The “triple lock” promise – that pensions will always rise by whichever is higher out of inflation, earnings growth or 2.5 per cent – made by the Conservatives before the 2010 election was irresponsibly profligate. In 2015 a report published by the Government Actuary Department estimated that the pension triple lock would cost taxpayers an extra £6 billion a year, an unnecessary waste at a time when government expenditure needs to be falling.
Yet today Theresa May reasserted her commitment to the lock.

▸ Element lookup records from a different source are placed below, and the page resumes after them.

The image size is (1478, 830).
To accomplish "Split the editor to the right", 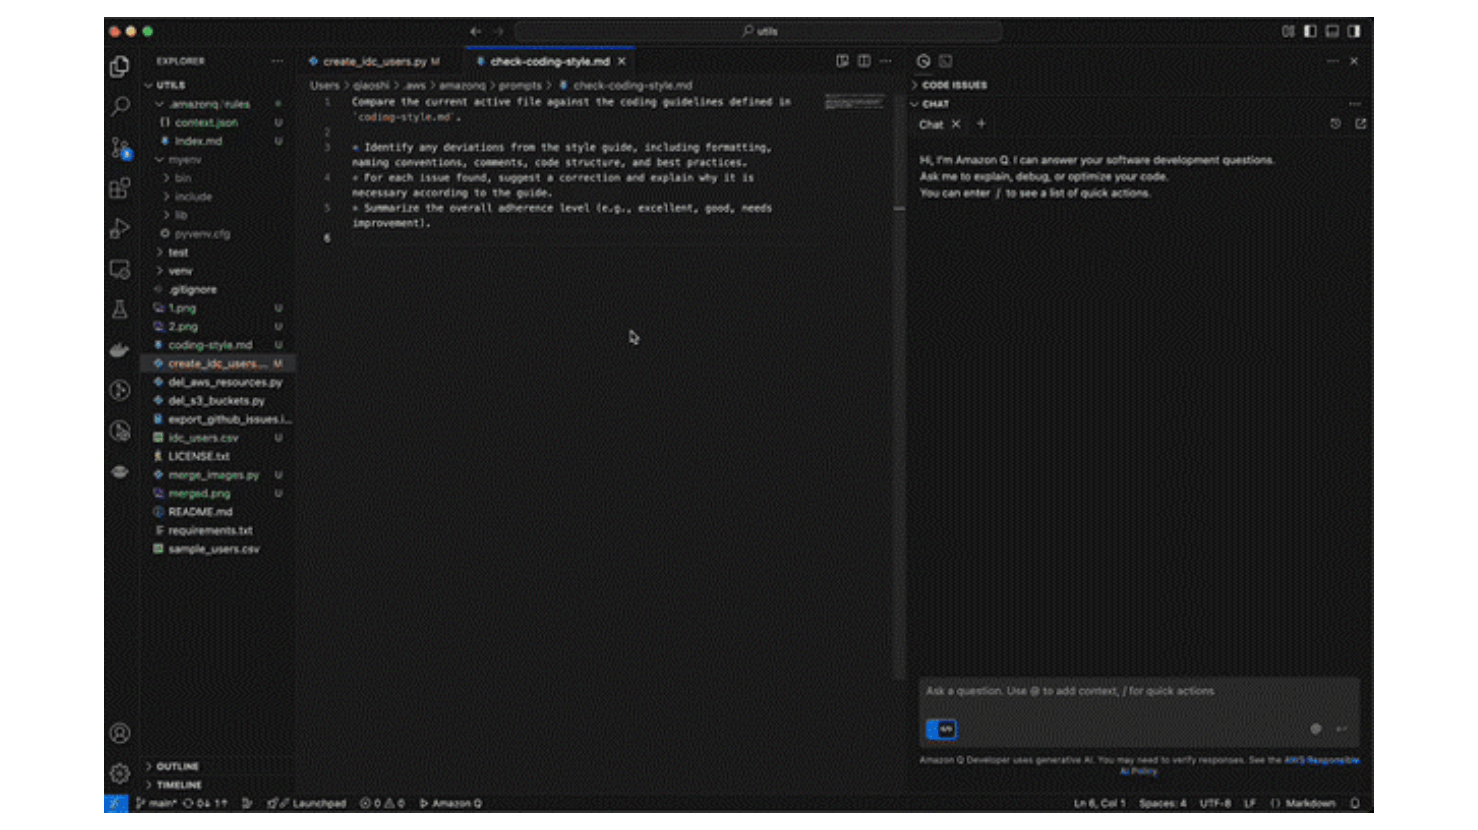I will tap(864, 61).
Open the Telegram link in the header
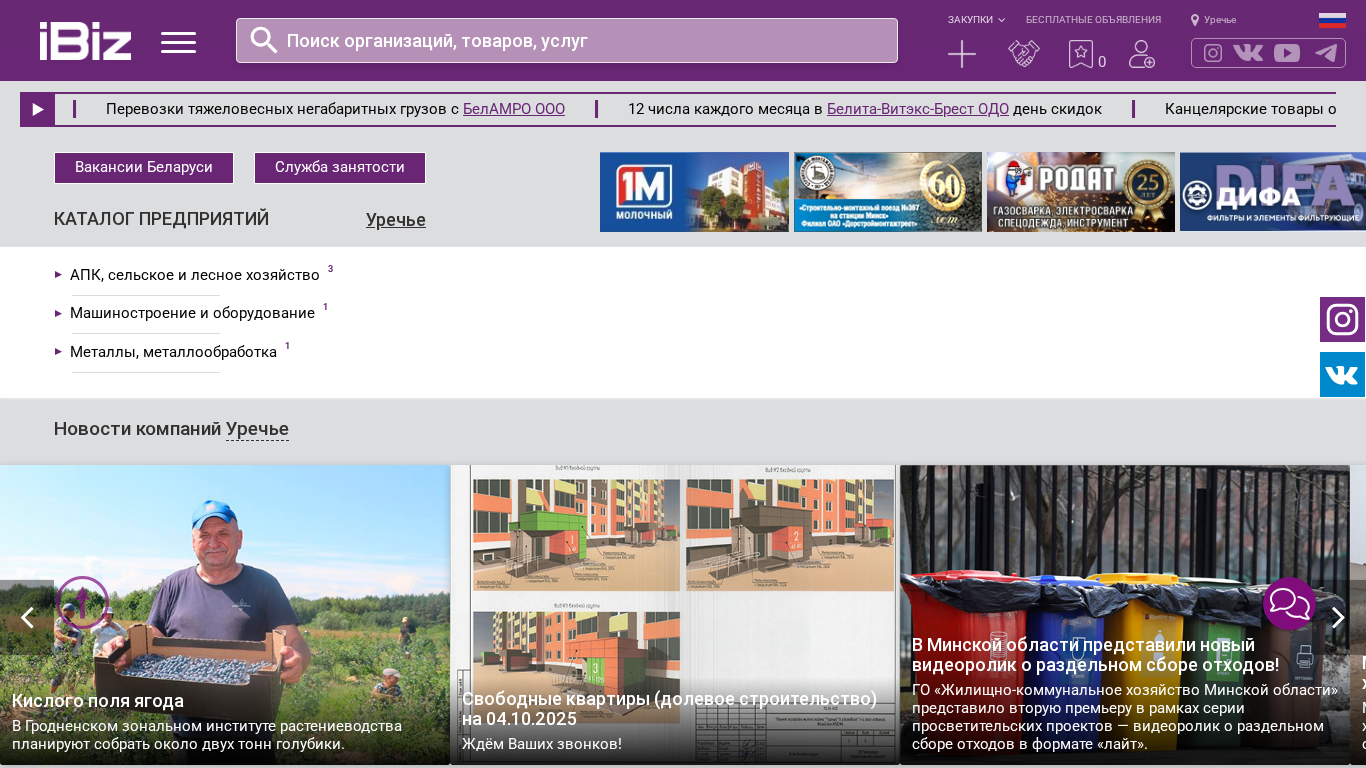 click(1326, 53)
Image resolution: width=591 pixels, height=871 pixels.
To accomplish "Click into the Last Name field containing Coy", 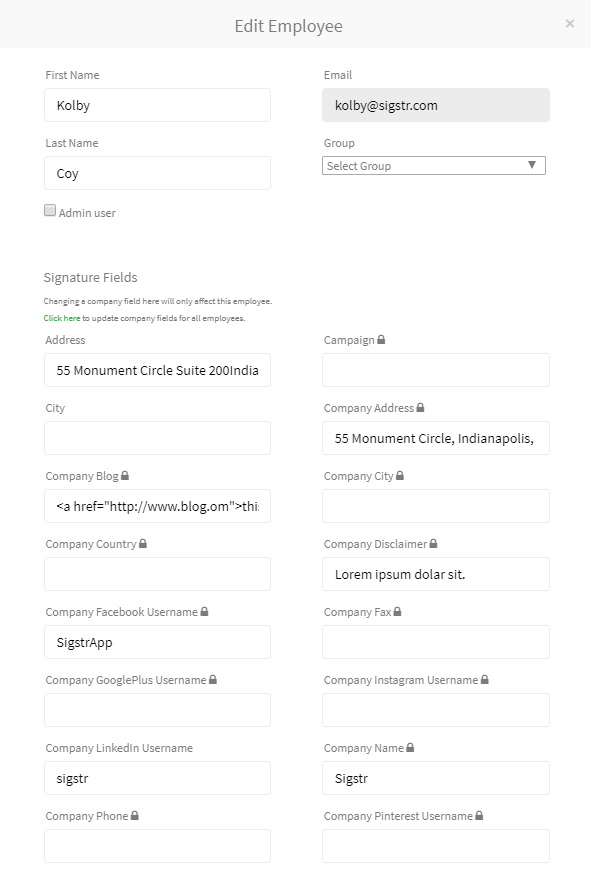I will click(157, 173).
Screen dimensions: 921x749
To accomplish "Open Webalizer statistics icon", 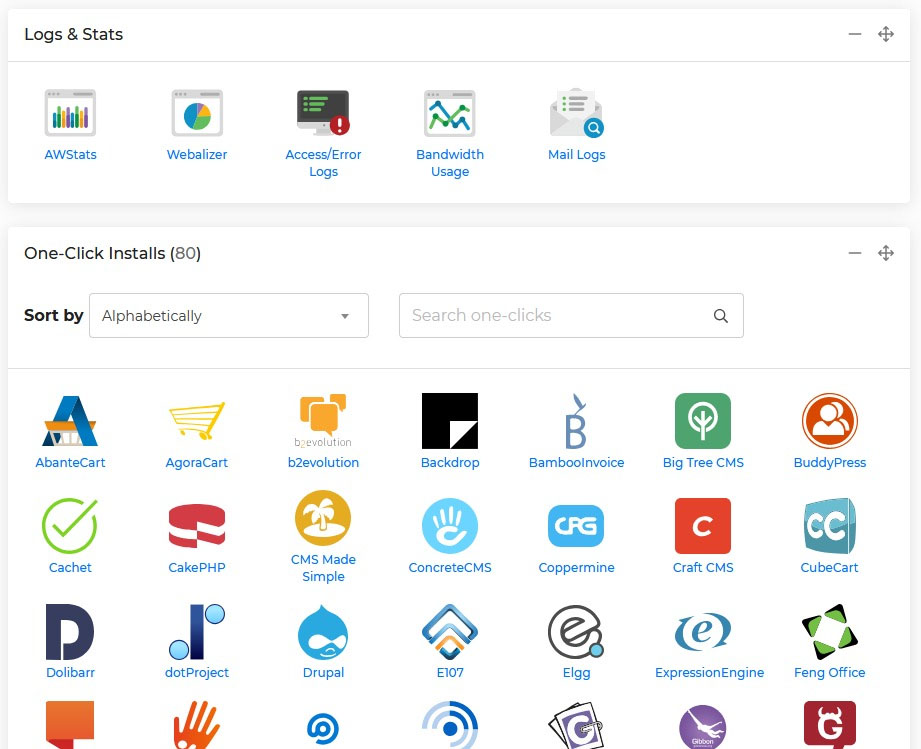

The Prime Minister was forced to defend the pledge after former pensions minster, Baroness Altmann, proposed an alternative double lock, whereby pensions would increase in line only with inflation or earnings. Lady Altmann warned that the cost to taxpayers of keeping the triple lock would be 'enormous' after the next election, and that the '2.5 percent bit doesn't make sense.'
And she isn't the first to call it into question. After resigning as work and pensions secretary in March this year, Iain Duncan Smith called for a review of the triple lock citing fears that welfare savings were disproportionately coming from working age benefits. Ditching the triple lock and freezing pensions in 2016-17, thereafter increasing them only with inflation, would save £10 billion by 2020-21.
The Taxpayers Alliance has long opposed the pension triple lock - it is unjustifiable and devoid of any economic merit.